藤本 ゆりやんってそれまでの流れも関係なく、とりあえず行動に移せる強さがあるやん。めちゃくちゃなことをゆりやんがやってるときに、大悟が俺にだけ「ゆりやんの発言だけ注目しとってください」とか言いよるんです。ゆりやんがちっちゃい食品サンプルみたいなのを急に配り始めたときも、大悟がボソッと「ここに来てそれを出す勇気」って言ってきたり。そうなると僕にはもう、ゆりやんしか見えなくなるんですよ。

友近 そんなことしてたんや(笑)。

藤本 俺にだけな(笑)。それが積み重なって笑けてくる。大悟の作戦やと思いますね。

友近 退場した後ってどんな感じで残った人を見てるんですか?

藤本 力を出し切る前に終わってしまったら悔やまれるけど、今回は出し切ったから。参加費の100万円は失うけど、面白いものを見せてもらったし、悔しいけどしょうがないかって感じやな。ほんまやったら大爆笑してるぐらい面白いし、そんな緊迫した場に自分がいられたっていう喜びもある。出し尽くして戦い切った心地よさもあった。

友近 私はアドレナリンが後半から出てきたので、終わった瞬間にもっとやりたくなってました。「これからまだ6時間できるな」ってゆりやんと話したぐらい。最初に戸惑いすぎていたのもあったから。

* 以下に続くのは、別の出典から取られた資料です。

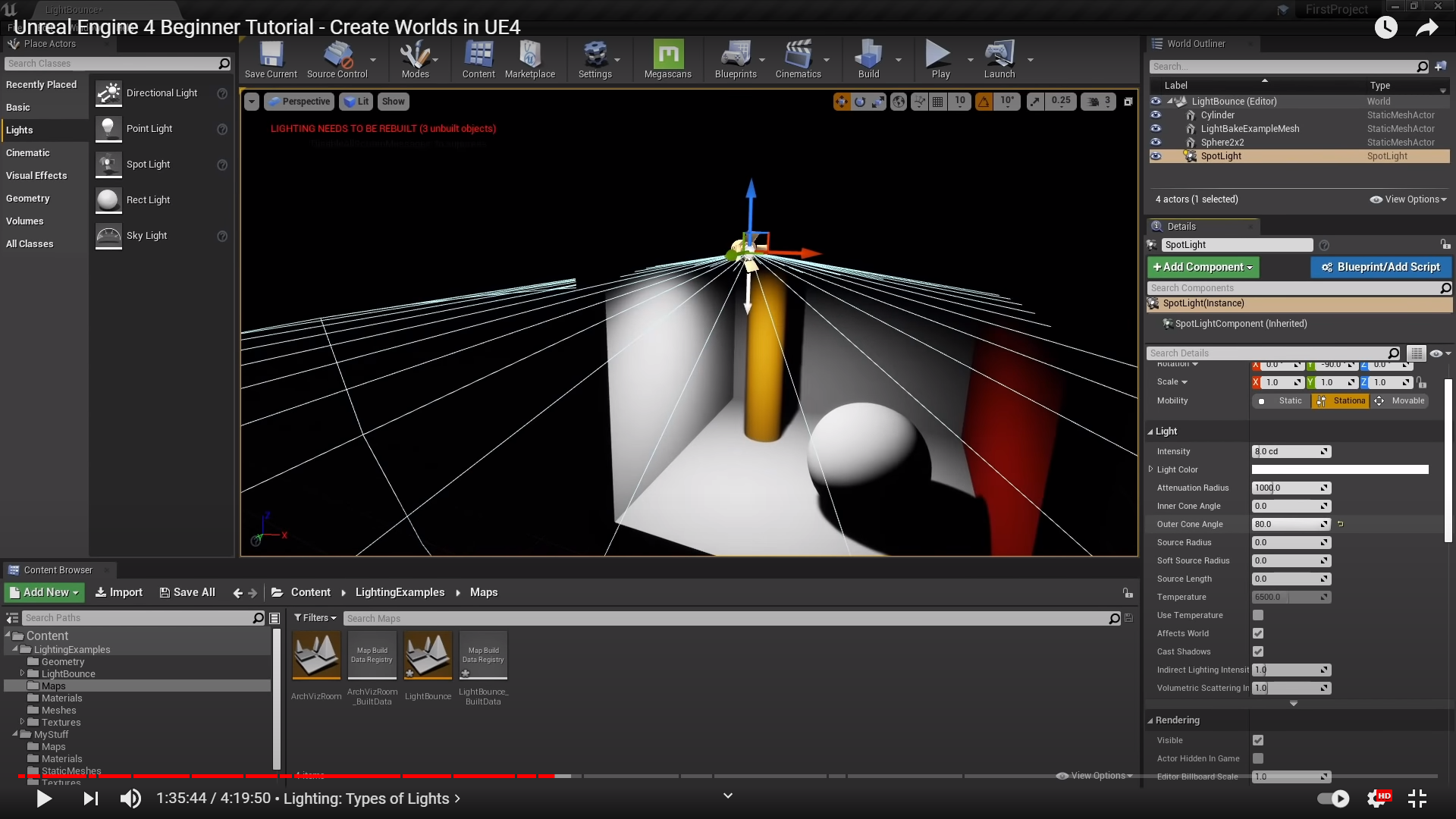Select the Spot Light actor icon
The width and height of the screenshot is (1456, 819).
[108, 165]
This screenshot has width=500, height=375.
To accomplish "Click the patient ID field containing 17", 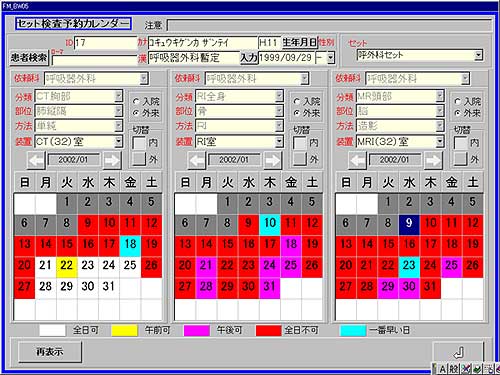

藤本 すごいわぁ、俺は無理。パワーは1ミリも残ってなかった。笑いをこらえるのも体力使うんですよ。普通は何秒か耐えたら元に戻るんですけど、友近とゆりやんがずっと畳み掛けてくるから、笑いがなかなか収まらなかったし。終わった瞬間は、マラソンを走り終わった後みたいにドッと疲れた。けど、もしまた呼ばれたらどうする? 俺はもちろん出たい。

友近 私も絶対出たいです。やっとペースがつかめたのが後半だったから(笑)。例えばロバートの秋山さんと一緒に出られたら、またできるものがありそうやななんて思いますし。

藤本 あかんあかん! 友近と秋山は離してくれないと(笑)。でもこの番組をやってみて思ったのが、やっぱり芸人って笑い声に助けられてるんやなってこと。普段はお客さんの笑い声の量を聞いて、「ここはもっと攻めていけるぞ」とか判断するんですけど、『ドキュメンタル』では誰も笑わずシーンとしている。おかげで何回も心折れましたからね。そこで続けられるかどうかも、勝敗を左右するんやろな。

友近 ほんときびしい! 春菜が終わった後、「何もできなかった」って言ってました。何もできないし笑えなかったって。「一生笑えないのかなって思った」って(笑)。あの春菜が!!

藤本 春菜なんて百戦錬磨の芸人やで? 僕からしたら、ちゃんと攻めてたしおもろかった。だけど本人はそう思ってしまう。そんな言葉を言わせる『ドキュメンタル』って、やっぱり他にはない番組だなって思いますね。